Bringing Back Nonvoters [View all]



https://prospect.org/blogs-and-newsletters/tap/2025-07-21-bringing-back-nonvoters/



One of the great mysteries of recent politics is why some 19 million Americans who voted in 2020 sat out 2024. This was the opposite of what happened in 2018, when revulsion against Trump and a huge upsurge in organizing increased Democratic turnout and flipped 41 House seats. About 67 percent of voters ages 18 to 29 voted Democrat for the House. The surge lasted just long enough to elect Joe Biden and narrowly flip the Senate.

So why the collapse in 2024? Contrary to a lot of conventional wisdom, the explanation was not voter apathy. A new poll by Celinda Lake conducted for the group Way to Win finds that a large majority of these disaffected nonvoters hold progressive views on the economy.
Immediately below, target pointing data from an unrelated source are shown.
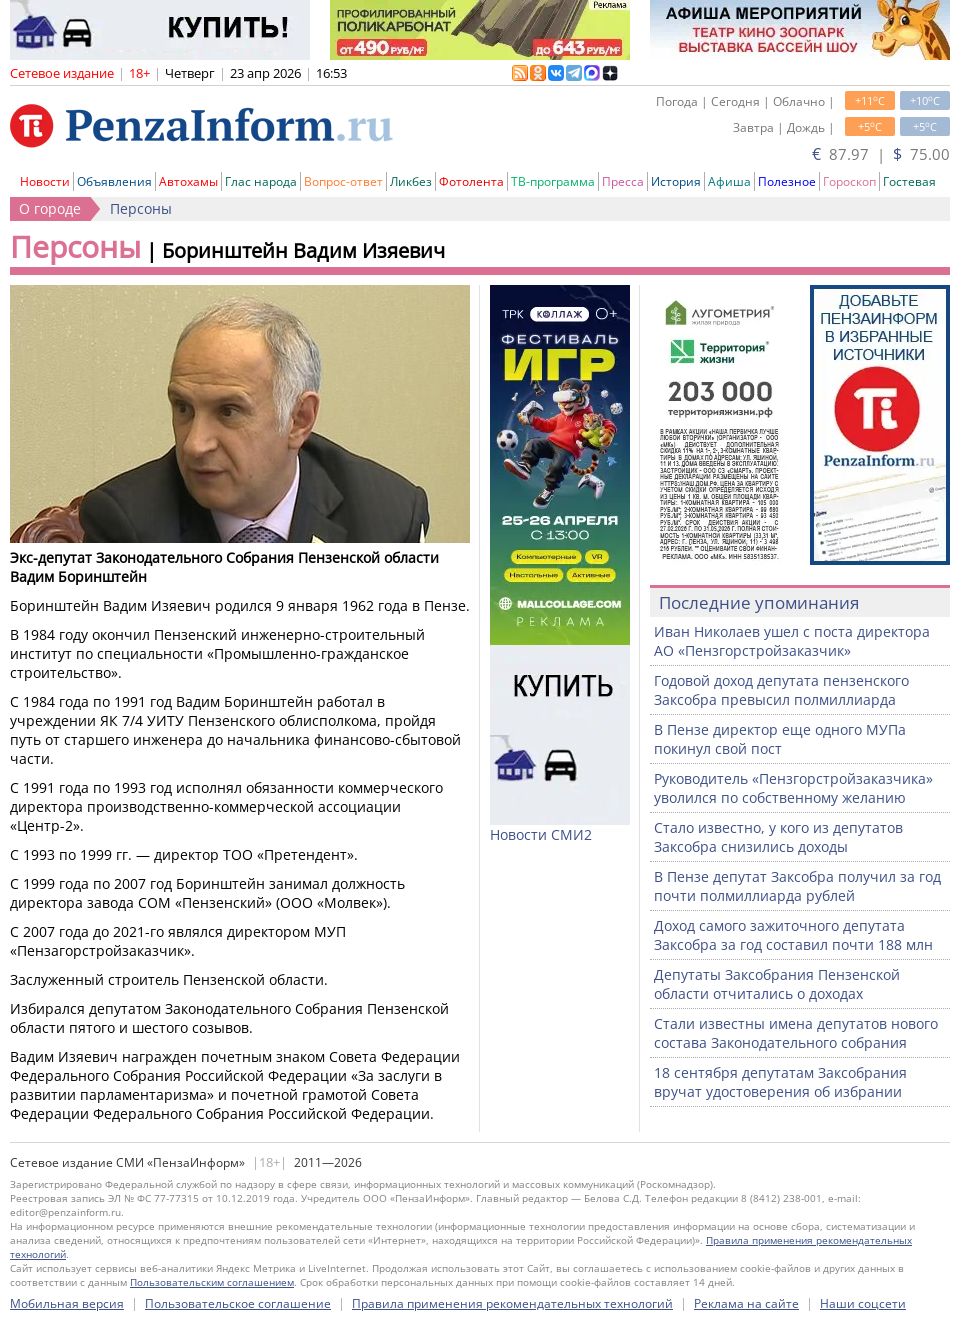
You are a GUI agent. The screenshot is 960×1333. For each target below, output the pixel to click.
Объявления (114, 181)
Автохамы (188, 181)
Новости (45, 181)
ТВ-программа (553, 181)
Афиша (729, 181)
Forty-nine percent said they would have voted for Kamala Harris, compared to just 25 percent for Donald Trump. But they were not motivated to vote for Harris because they found her views on key pocketbook issues too feeble.

These findings complement those reported by my colleague Harold Meyerson today. On pocketbook issues, most Americans are economic progressives. What’s missing is compelling leadership. Lake’s poll reached 833 Americans who voted for Biden in 2020 and did not vote at all in 2024. The top reason, cited by 31 percent of such voters, was that Harris “didn’t have a strong enough plan to get the cost of living down” and failed to address “deeper issues like poverty and inequality.” Another 15 percent said she “didn’t have the leadership qualities the country needed.”

Interestingly, this was not a case of these nonvoters being tuned out of politics altogether. Fully 49 percent said they checked the news several times a day. And 75 percent said they closely followed politics. There were just underwhelmed by what the Democrats were offering. Today, 62 percent would vote for a Democrat for Congress compared with just 19 percent for a Republican—if they voted at all. What leaders did these 2024 nonvoters admire? The top two in the poll were Bernie Sanders, approved by 78 percent, and AOC with 67 percent.